Un premier constat d’une importance capitale en matière d’ouverture vers de nouvelles voies thérapeutiques pour traiter le cancer puisque, comme le rappelle le Pr Brenner, «une activité cellulaire immunitaire plus élevée est bénéfique pour les patients atteints d’un cancer», la faiblesse du système immunitaire permettant le développement des tumeurs et son hyperactivation, à l’inverse, permettant de lutter contre celles-ci.

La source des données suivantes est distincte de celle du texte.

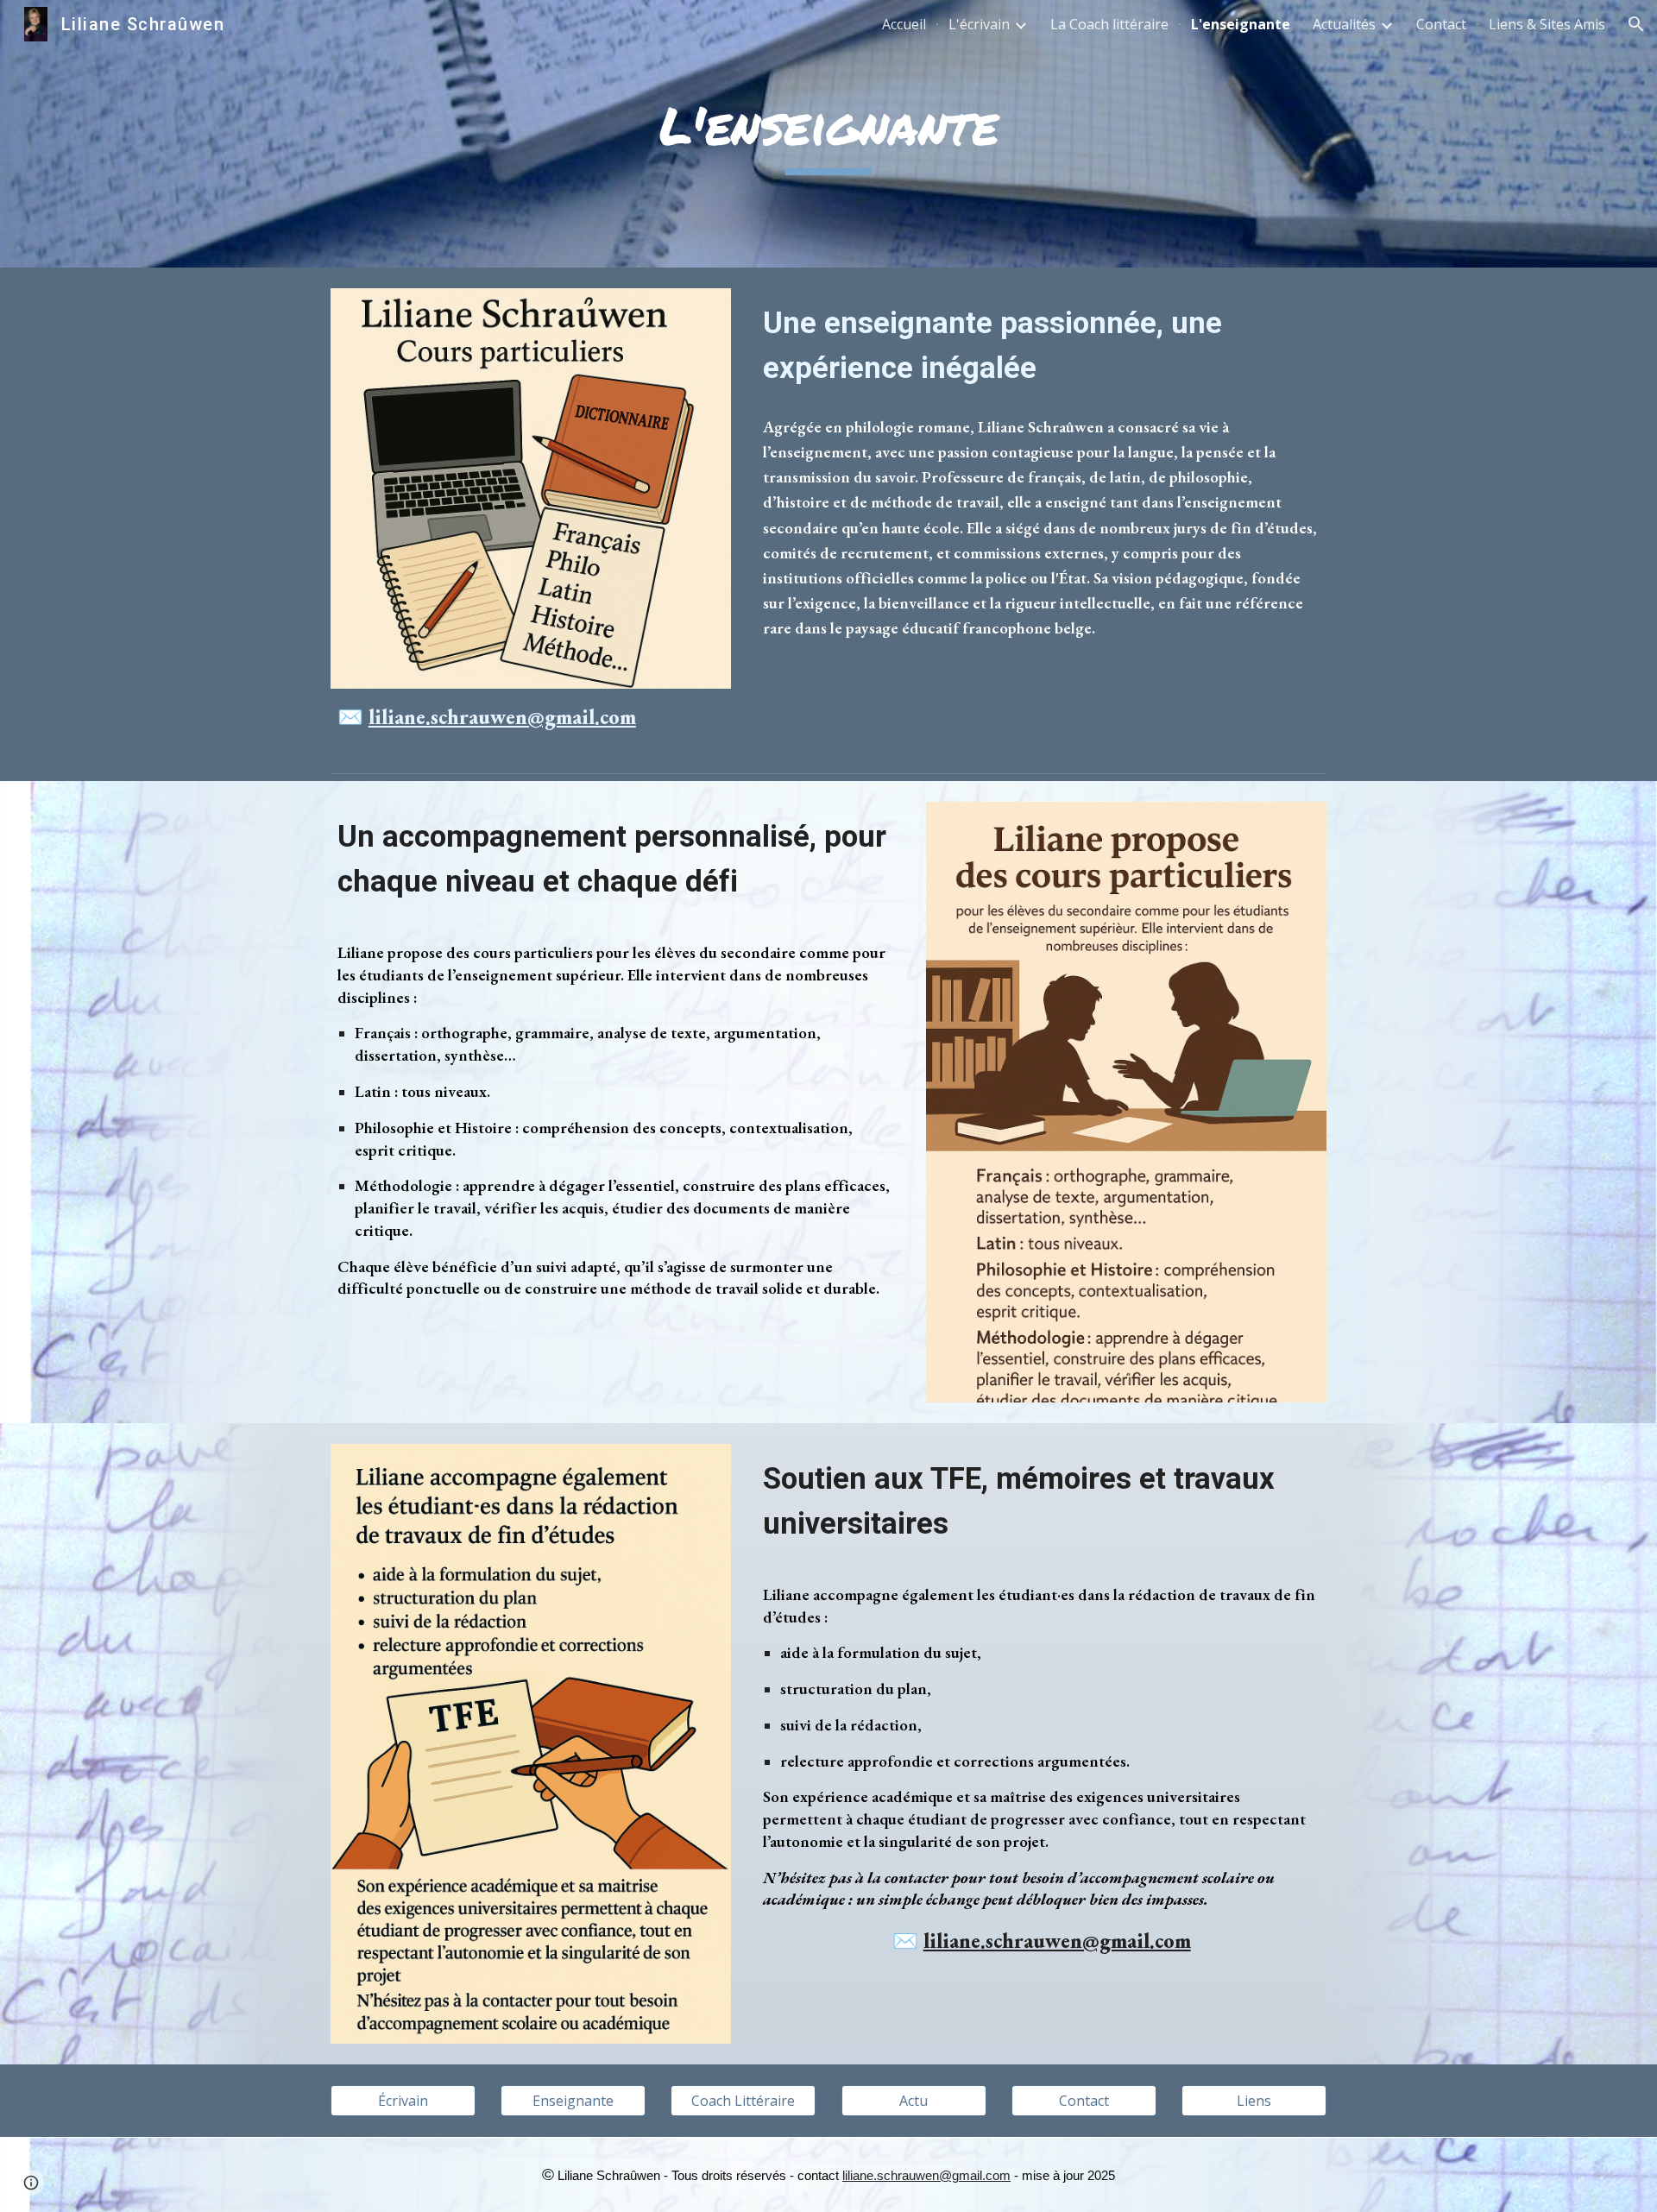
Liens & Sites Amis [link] (1547, 24)
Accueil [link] (904, 24)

Mais ce n’est pas tout : les chercheurs constatent par ailleurs que l’absence de glutathion augmente fortement le métabolisme de la sérine, un acide aminé constituant des protéines. Ils ont donc l’intuition de concevoir un plan nutritionnel pour corriger les changements induits par le retrait du glutathion : ils retirent la sérine (ainsi que la glycine, un autre acide aminé étroitement lié) de la nourriture des souris. Ce régime contre alors la réaction auto-immune et les souris ne développent pas la maladie fatale.
«Notre étude montre que l’absence de seulement 2 des 22 acides aminés peut guérir une maladie auto-immune complexe. Par conséquent, l’élucidation de la base métabolique et moléculaire exacte d’une maladie offre la possibilité de corriger ces anomalies métaboliques grâce à un régime alimentaire spécialement adapté à son mécanisme. Notre étude pourrait être un premier pas vers le traitement personnalisé des désordres métaboliques et de l’auto-immunité», explique le Pr Brenner.
Reconnaissance internationale
Les scientifiques ont déjà montré que ce mécanisme est tout aussi pertinent dans les lymphocytes T régulateurs humains. Si cette découverte permet d’envisager à terme des traitements personnalisés pour lutter contre les maladies auto-immunes et le cancer, il ne s’agit pas cependant de donner de simples conseils nutritionnels, prévient le Pr Brenner : «Il s’agit d’une étude conceptuelle. Nous avons montré que si nous savons comment une maladie fonctionne, ou la cause de la maladie, il est possible de définir alors le régime spécifique qui permettra d’interférer avec son mécanisme.»
Ces résultats sont tellement importants qu’ils viennent de faire l’objet d’une publication – et même la couverture – dans la prestigieuse revue internationale Cell Metabolism, une référence en la matière. Publication qui a en outre obtenu un facteur d’impact de 22,4 (l’indicateur qui permet de mesurer l’influence des journaux), un chiffre exceptionnel.
C’est la première fois qu’une équipe de travail luxembourgeoise fait l’objet d’une telle distinction. «Avoir un tel article est quelque chose d’extrêmement spécial, ça n’arrive pas tous les jours! Nous avions prévu de fêter ça, mais avec le Covid, la fête est reportée à plus tard. La publication de ces résultats dans une revue internationale aussi compétitive et prestigieuse est en tout cas une réalisation capitale non seulement pour notre département et notre institut, mais pour toute la communauté de recherche biomédicale luxembourgeoise», se réjouit le Pr Brenner.